INCREASED VULNERABILITY OF FAILING HEARTS TO SYMPATHETIC STIMULATION INDUCED ATRIAL FIBRILLATION: THE ROLE OF RYANODINE RECEPTOR DYSFUNCTION
Youhua Zhang, M.D., Ph.D.,
New York Institute of Technology College of Osteopathic Medicine,
Old Westbury, NY, USA
Autonomic nervous system plays a critical role in atrial fibrillation (AF) arrhythmogenesis. Current experimental data regarding autonomic stimulation in AF are mainly derived from normal animals, indicating that vagal nerve stimulation (VS) is more arrhythmogenic than sympathetic stimulation (SS) in AF arrhythmogenesis. Heart failure (HF) results in sympathetic activation and vagal withdrawal, and is associated with an increased AF incidence. In this study, we specifically investigated whether failing hearts, compared to normal controls, respond differently to autonomic stimulation in AF arrhythmogenesis. By using a rat myocardial infarction (MI)-HF model, HF was induced in 9 rats 2 months after MI surgery. Sham-operated animals (n=10) served as controls. AF inducibility was augmented in both groups by autonomic stimulation. However, the increased magnitude was less in the MI-HF group (49±31% in MI-HF versus 80±33% in control, P=0.029) under VS, but was significantly more in MI-HF hearts under SS (53±24% versus 6±21%, P<0.001), compared with sham-controls.

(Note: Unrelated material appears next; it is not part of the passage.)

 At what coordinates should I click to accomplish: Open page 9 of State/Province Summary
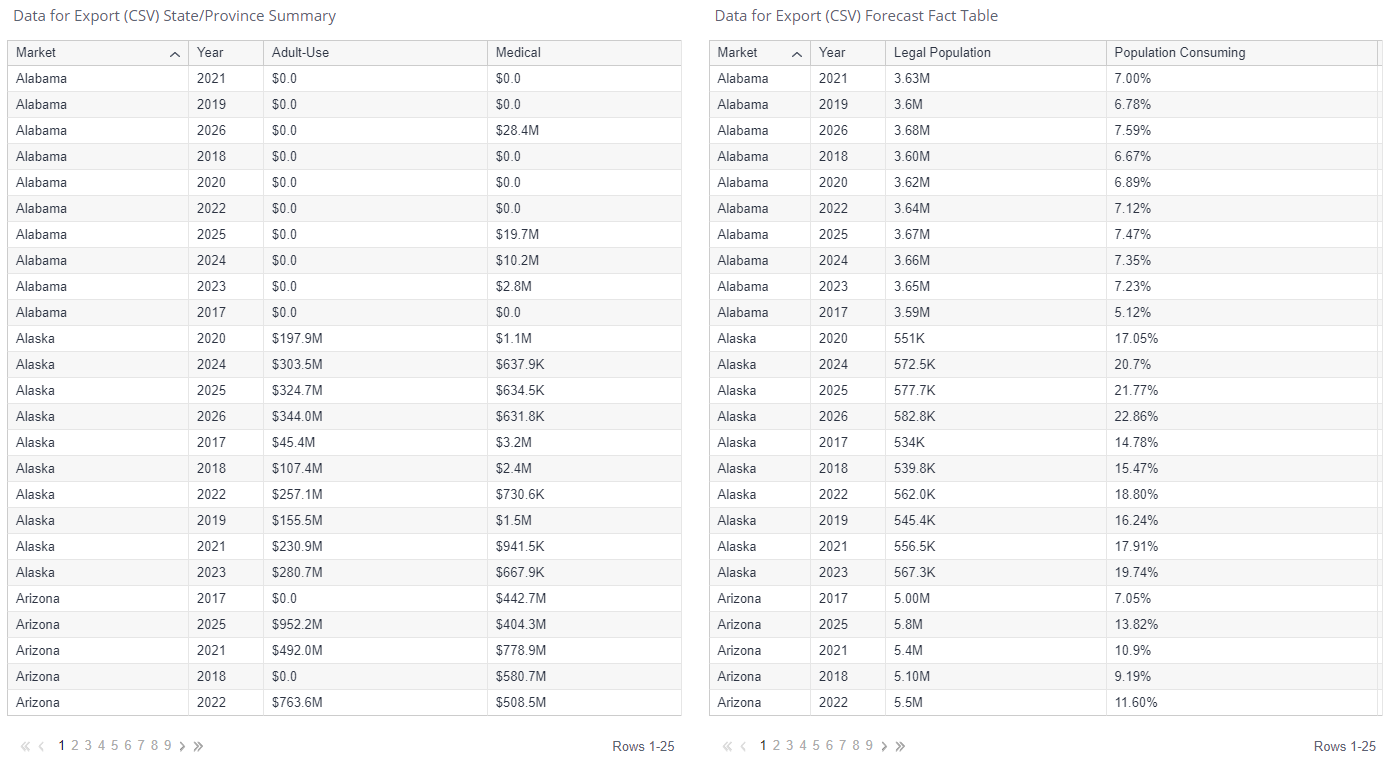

In light of the presence of ryanodine receptor dysfunction in HF, we further investigated whether stabilizing ryanodine receptors with dantrolene can decrease SS enhanced AF inducibility in HF. This part was done in 17 MI-HF animals, randomized into 2 groups: control (vehicle treated, n=9) and dantrolene (10mg/kg, IP, n=8) groups. AF inducibility under SS were studied in all animals 30-min after the respective treatments. Compared with controls, dantrolene treatment significantly reduced AF inducibility and AF duration under SS. Thus, in contrast to normal controls, failing hearts are less sensitive to VS, but more vulnerable to SS induced AF. Dantrolene treatment, by stabilizing ryanodine receptor, can significantly attenuate SS enhanced AF inducibility in HF, indicating that ryanodine receptor dysfunction may play a critical role in enhancing AF in HF under SS, and stabilizing ryanodine receptor may be a new treatment option in reducing AF in HF.